Il messaggio è il medium (a volte)

Vedete voi come certi messaggi, a volte, i quali vorrebbero promuovere una determinata cosa senza nessuna apparente possibilità di dubbi, per qualche loro piccolo o grande dettaglio possono finire per “promuovere” tutt’altro: ad esempio, nel caso personale di cui vi sto dicendo, un ricordo musicale di quasi trent’anni fa al quale si lega tutto un relativo mondo di memorie, immagini, reminiscenze e quant’altro che nulla ha a che fare con il messaggio del messaggio suddetto, appunto. In questo caso, dicevo, il cognome evidenziato nel messaggio lì sopra, ricevuto via mail nei giorni indicati, mi ha ricordato istantaneamente uno dei brani musicali più oscuri e inquietanti, se non terrorizzanti, che abbia mai ascoltato ovvero, in forza di queste sue peculiarità, un lavoro più legato alla performing art sonora che alla mera produzione di musica: Confesso tutto! dei Teatro Satanico, gruppo italiano di dark ambient sperimentale tra i più rinomati, che allora si faceva ancora chiamare “Teatro Satanico Charles Manson” (ma non si occupava e non si occupa di satanismo, come verrebbe da pensare) e che nel brano suddetto – che io ascoltai sulla compilation in audiocassetta (preistoria, già!) le cui copertine vedete qui sotto, la quale raccoglieva alcuni dei migliori esponenti della scena sperimentale di allora – nomina proprio un tal “giudice Candiani” in un testo, ribadisco, assolutamente inquietante ma, invero, volutamente provocatorio e potentemente teatrale.

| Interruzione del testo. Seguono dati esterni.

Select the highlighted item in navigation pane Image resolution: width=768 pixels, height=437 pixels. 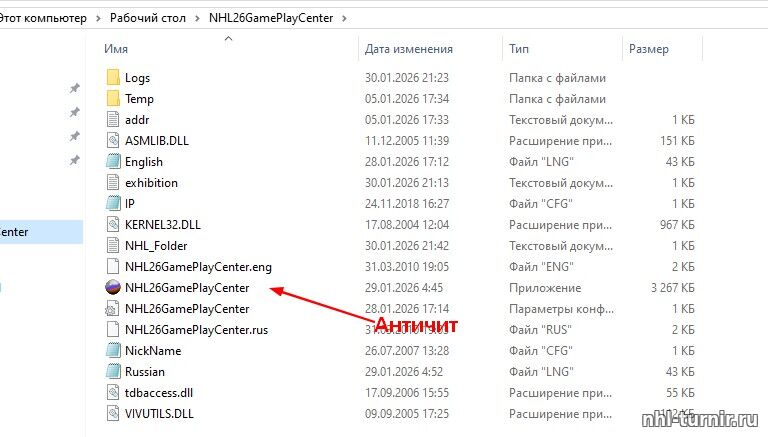pos(30,232)
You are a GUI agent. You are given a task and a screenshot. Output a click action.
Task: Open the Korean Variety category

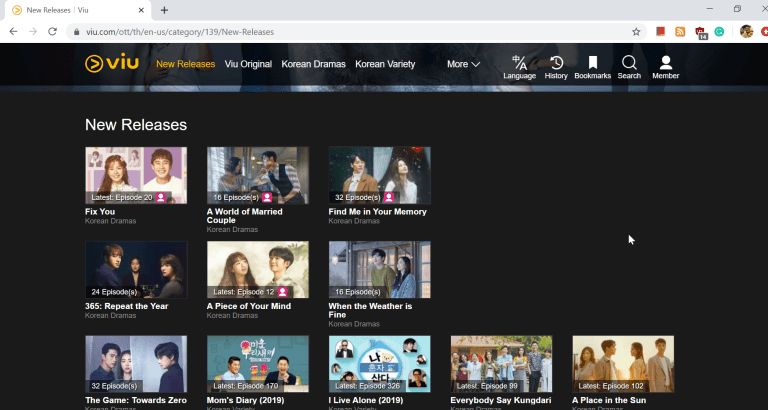pos(385,64)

Il brano in questione lo potete ascoltare cliccando qui.

Ecco. A volte un messaggio promozionale finisce per non promozionare ciò che vorrebbe ma ben altro, come detto, con buona pace di chi ne è protagonista: è un processo di apprendimento cognitivo assolutamente affascinante, questo. Ed è qualcosa che certamente procurerebbe una certa soddisfazione al caro professor McLuhan la cui celeberrima tesi, apparentemente sconfessata da questo episodio, in realtà da esso viene confermata in modo per così dire alternativo e, dunque, anche più emblematico.

P.S.: alla fine anche questo post è, a suo modo, ascrivibile alla rubrica domenicale “Ultrasuoni“, non credete?